Automate Remediation for High CPU Memory Processes Services on Windows

by 23, Jun, 2020Systems Management

We have all had an application or service that runs away with itself and consumes all of the compute resource on a server, where you know that a simple restart of the service or killing of the process will restore operation. For some, this is the pre-cursor IT fix before rebooting the machine, as that invariably gets the right result. If you have a slow running machine or application, and you happened to be on the desktop of that machine, you are going to go look at Task Manager to see what is consuming all of the compute resource.

If you are using a monitoring solution, such as SolarWinds Server and Application Monitor (SAM), you are no doubt monitoring those key servers. Now the big question comes where you know for absolute certainty (notice how this is in bold?!) that if your server consumes continuously more than say 95%, that stopping the process with the highest resource usage will resolve the issue. This is a big if and this post should if you have not already picked up, will give you a method within Orion itself to automate that operation, but you must be at that 100% to apply the capability outlined in this post.

If you are at this place the ability for Orion to identify the issue and fix the issue and all you need to see is the alert notification to confirm it did this, you would be kinda happy right?

OK, I have given enough of a warning to configure this function in your Orion, so lets get to it.

First of all you need to be monitoring your servers within Orion SAM, which will provide CPU and memory utilisation for the whole system.
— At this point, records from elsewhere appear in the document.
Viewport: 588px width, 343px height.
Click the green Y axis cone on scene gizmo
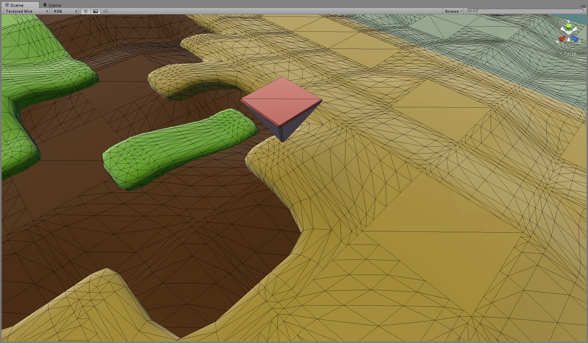click(x=568, y=27)
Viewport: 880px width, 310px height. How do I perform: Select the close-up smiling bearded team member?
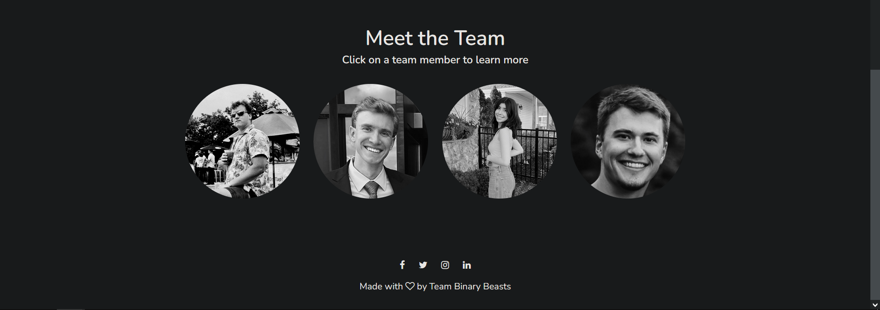[627, 141]
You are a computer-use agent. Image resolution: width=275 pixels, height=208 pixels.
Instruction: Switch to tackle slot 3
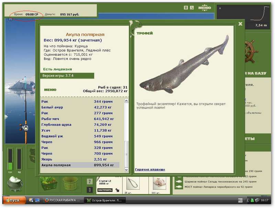[90, 189]
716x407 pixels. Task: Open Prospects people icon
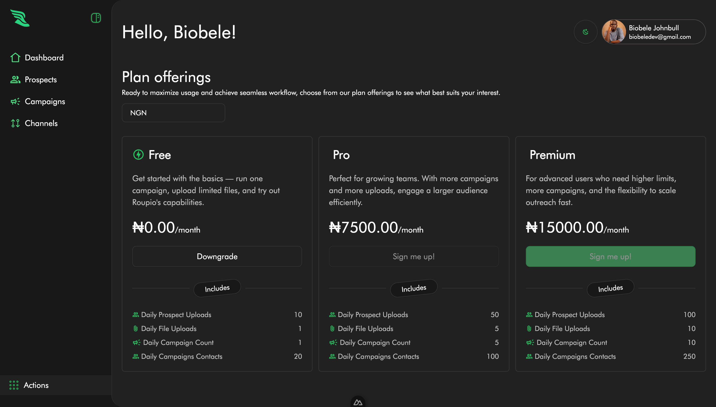[15, 80]
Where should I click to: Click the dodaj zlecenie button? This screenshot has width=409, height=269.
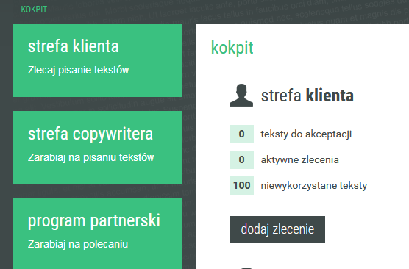[277, 229]
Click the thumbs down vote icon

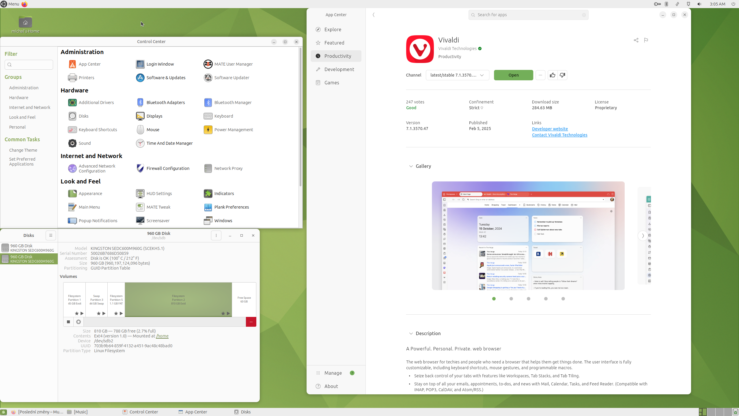pyautogui.click(x=562, y=75)
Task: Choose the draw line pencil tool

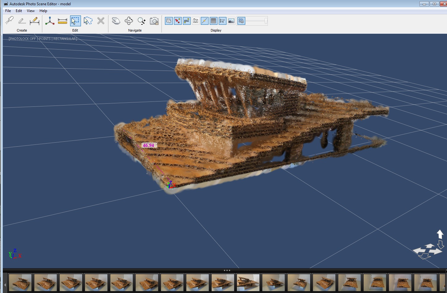Action: pyautogui.click(x=22, y=21)
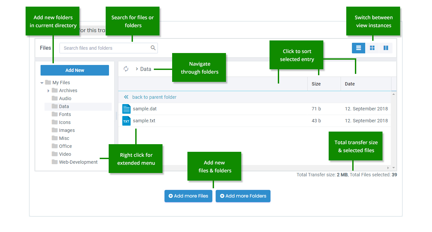This screenshot has width=432, height=232.
Task: Refresh the current folder view
Action: [126, 69]
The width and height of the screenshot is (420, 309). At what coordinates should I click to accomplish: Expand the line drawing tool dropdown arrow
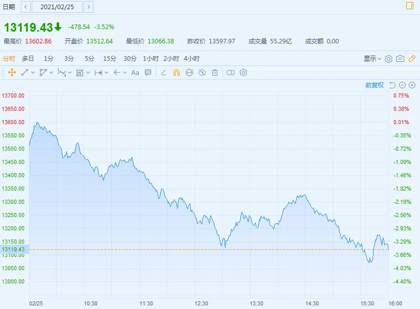[x=33, y=73]
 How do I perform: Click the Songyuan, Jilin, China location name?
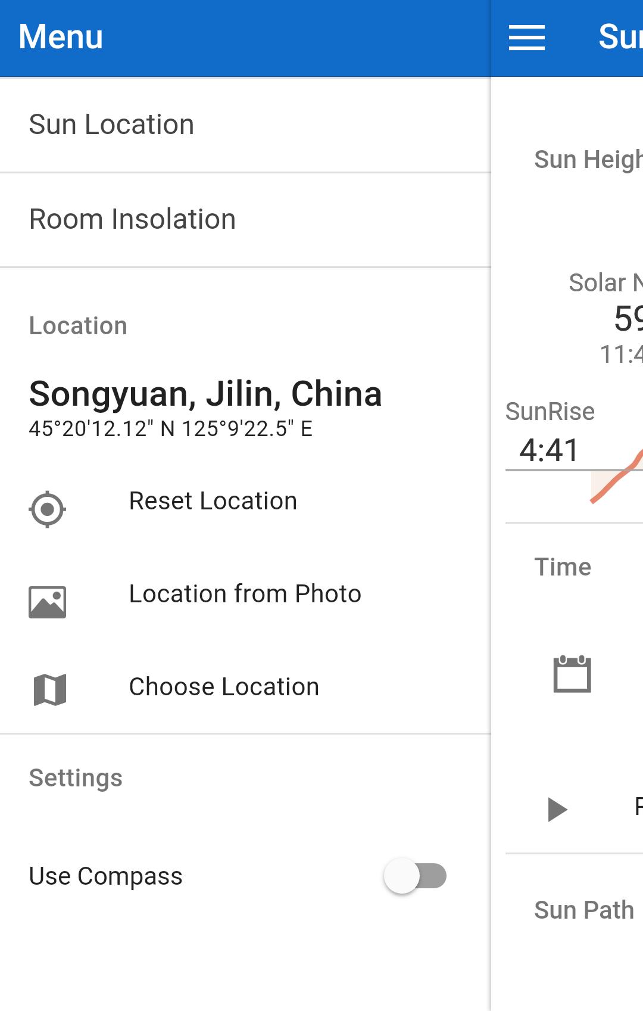click(x=205, y=394)
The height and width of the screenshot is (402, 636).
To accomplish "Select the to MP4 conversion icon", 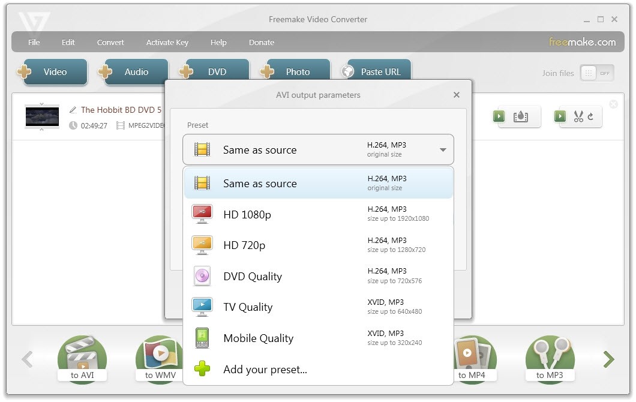I will click(x=473, y=357).
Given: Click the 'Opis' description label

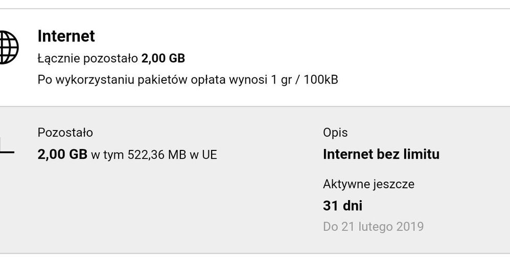Looking at the screenshot, I should point(335,133).
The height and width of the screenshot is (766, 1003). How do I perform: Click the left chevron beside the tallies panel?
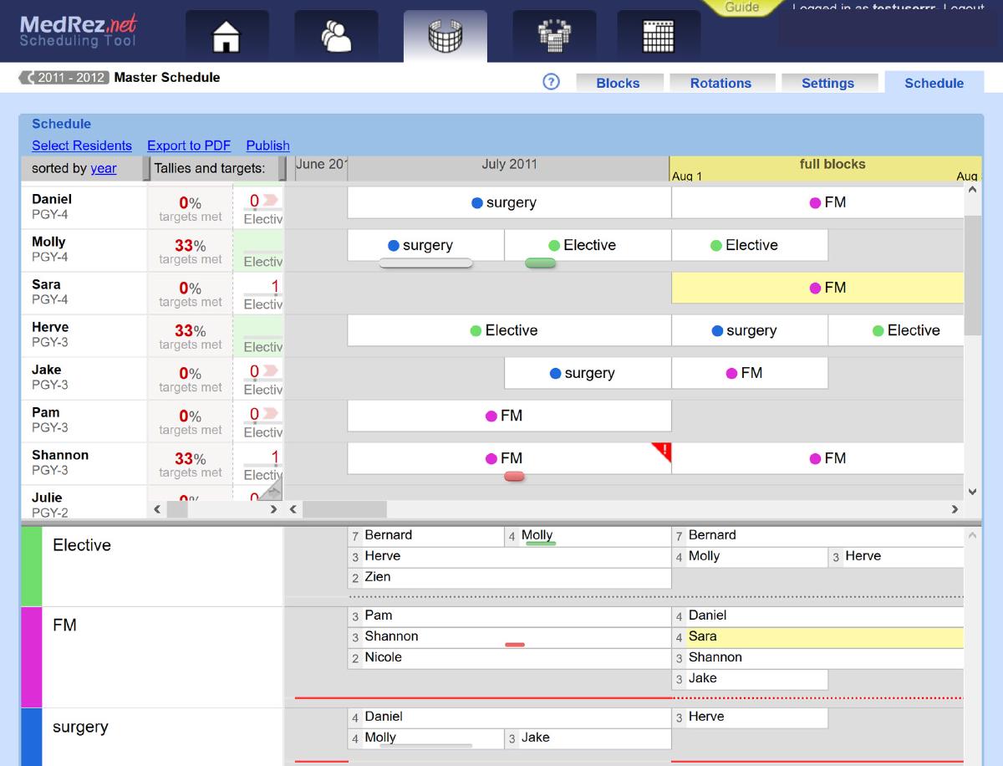point(157,508)
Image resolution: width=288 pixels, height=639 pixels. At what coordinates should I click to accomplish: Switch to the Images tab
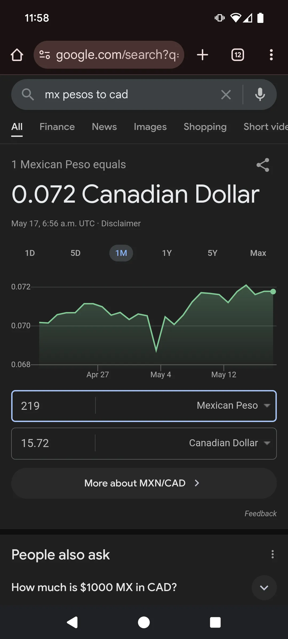(150, 127)
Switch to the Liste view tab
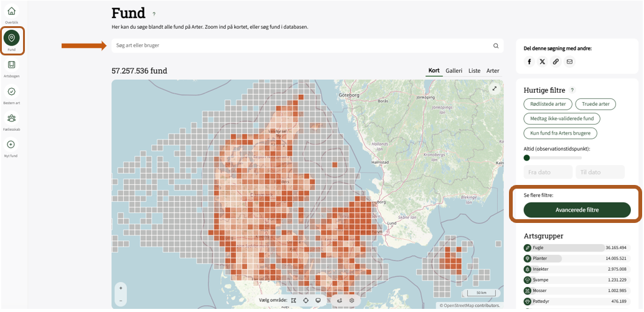The height and width of the screenshot is (312, 644). pyautogui.click(x=474, y=71)
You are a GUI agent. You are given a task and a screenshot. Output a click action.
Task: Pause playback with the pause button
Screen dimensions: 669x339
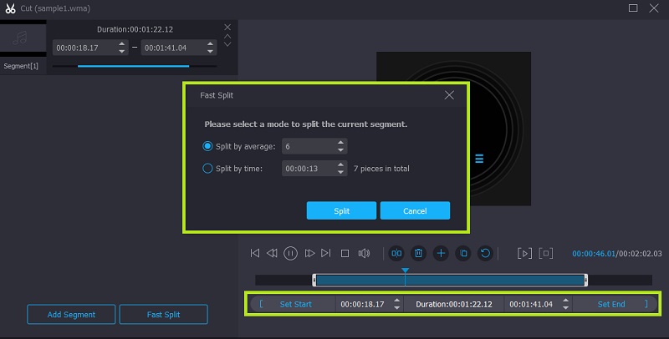click(290, 253)
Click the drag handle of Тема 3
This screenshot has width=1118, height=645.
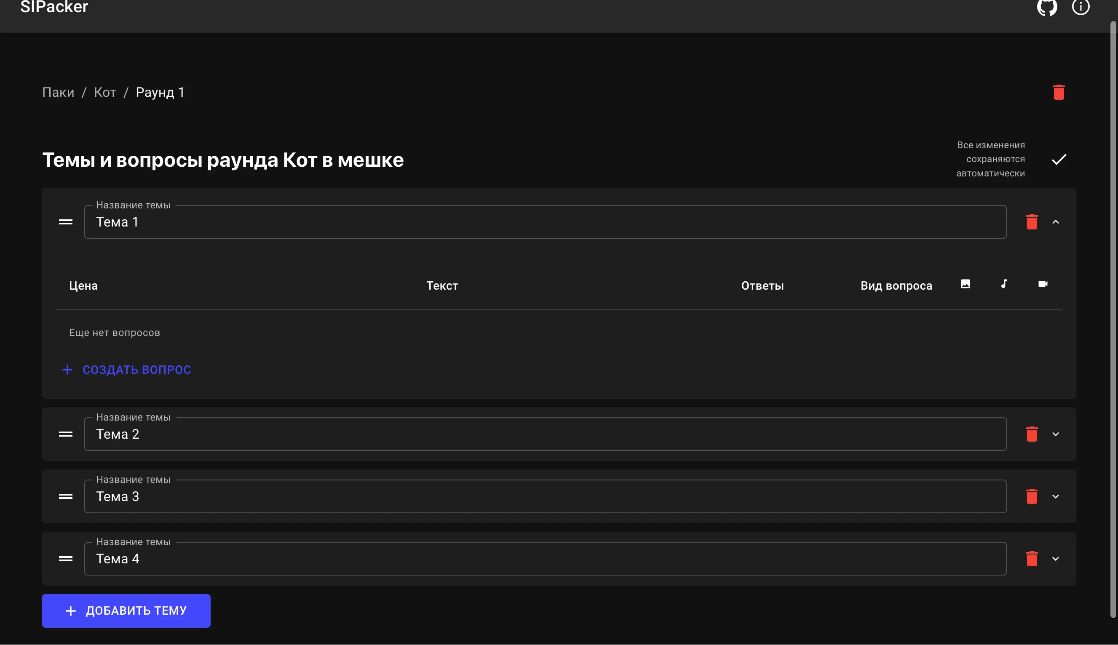point(65,496)
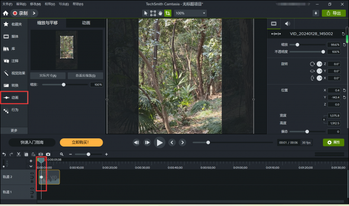Reset the scale value with revert arrow
This screenshot has height=206, width=349.
(x=343, y=45)
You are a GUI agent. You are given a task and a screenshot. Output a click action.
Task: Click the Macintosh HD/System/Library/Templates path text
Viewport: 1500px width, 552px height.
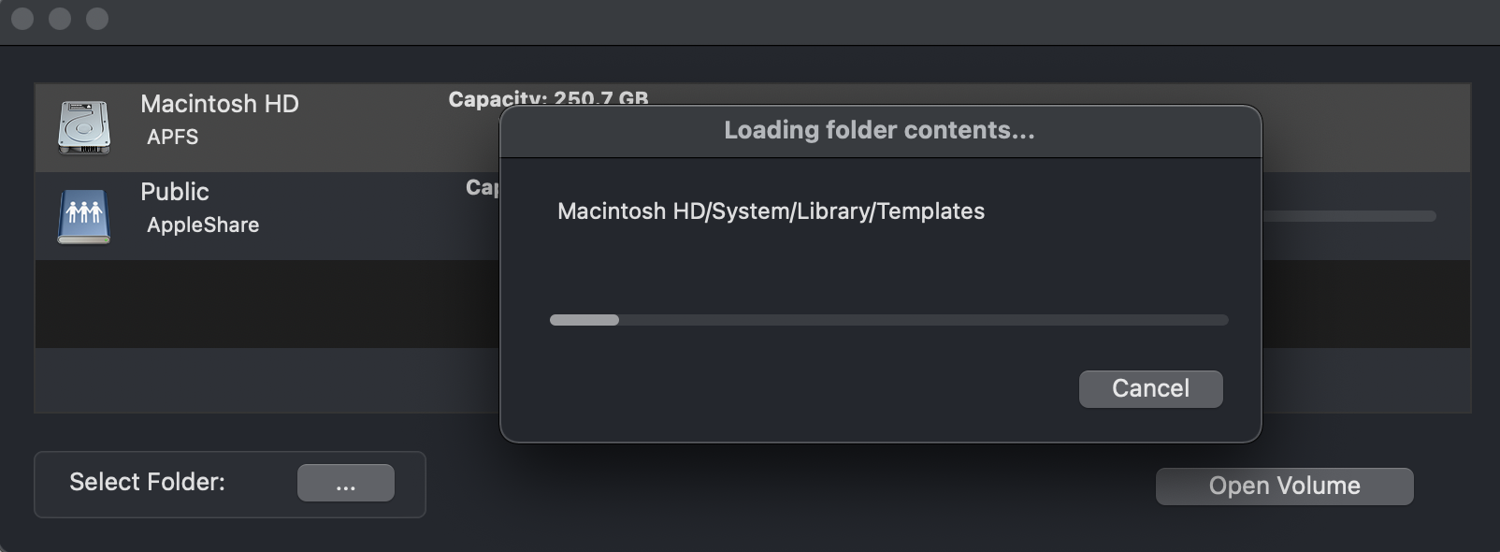771,211
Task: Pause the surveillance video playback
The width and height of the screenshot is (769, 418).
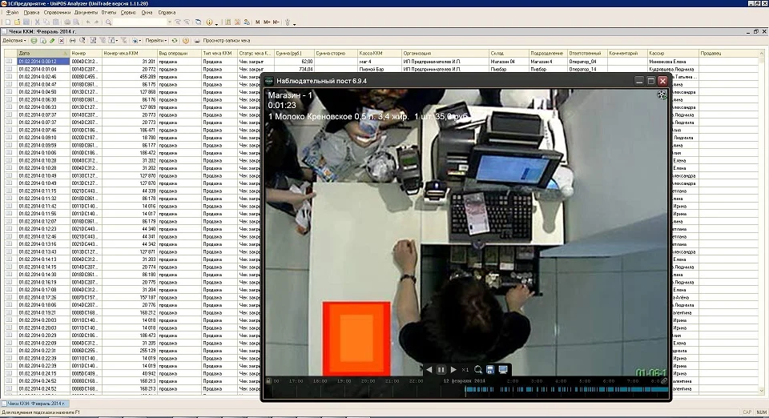Action: 441,369
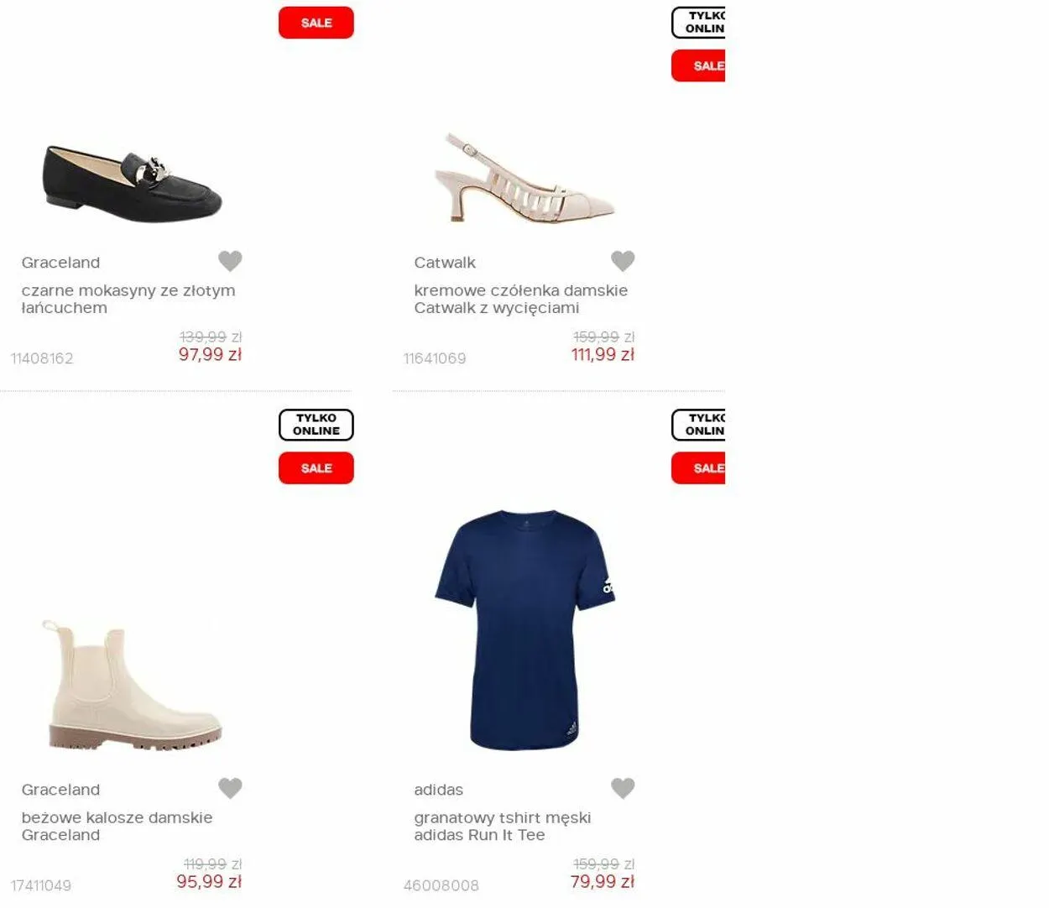The height and width of the screenshot is (908, 1049).
Task: Click SALE badge above navy adidas tshirt
Action: (x=698, y=468)
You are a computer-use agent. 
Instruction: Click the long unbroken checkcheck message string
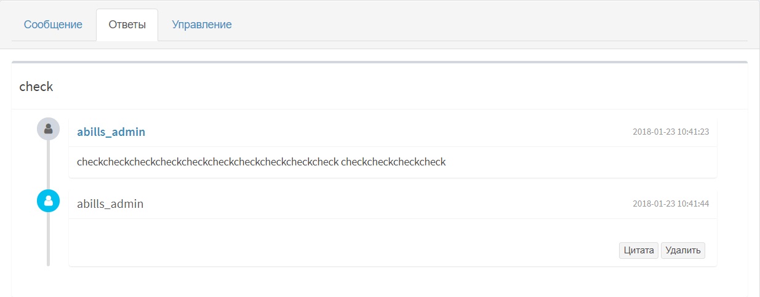click(208, 162)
Percent Memory Used (Insight Image) - Prosperon Networks
You can see from the above chart, that the server “PROS_DEV-01” has started to run above 90% memory utilisation, which our alert definition will be using to identify that we are in a known condition for which the automated remediation should be applied; to kill the process causing the problem.
Trigger Condition 2020 (Insight Image) - Prosperon Networks
As you can see in the screenshot above, our alert trigger condition checks if a server exceeds the critical level threshold value, which can be managed globally or at node level using the “Edit Node” page as shown below:
Application Connection Setting (Insight Image) - Prosperon Networks
Within our alert definition, we have a number of actions; capture and include in external notification the top processes causing high memory usage and then our automatic remediation to kill the top process causing this problem.
Trigger Actions (Insight Image) - Prosperon Networks

Now let’s look at these actions in detail:

Action 1: Execute program : SolarWinds.APM.RealTimeProcessPoller.exe

This action in type of “Execute external program” and it executes SolarWinds® out-of-the-box tool; “SolarWinds.APM.RealTimeProcessPoller.exe” in order to poll in realtime for the top 5 processes sorted by “Physical Memory” and insert this information to “Alert Notes” area for the triggered alert object. This is the actual command to be run by the action:

APM\SolarWinds.APM.RealTimeProcessPoller.exe -n=${NodeID} -alert=${N=Alerting;M=AlertDefID} -count=5 -sort=PhysicalMemory -timeout=120

The available parameters that can be provided for this Solarwinds tool and details can be found in related SolarWinds article.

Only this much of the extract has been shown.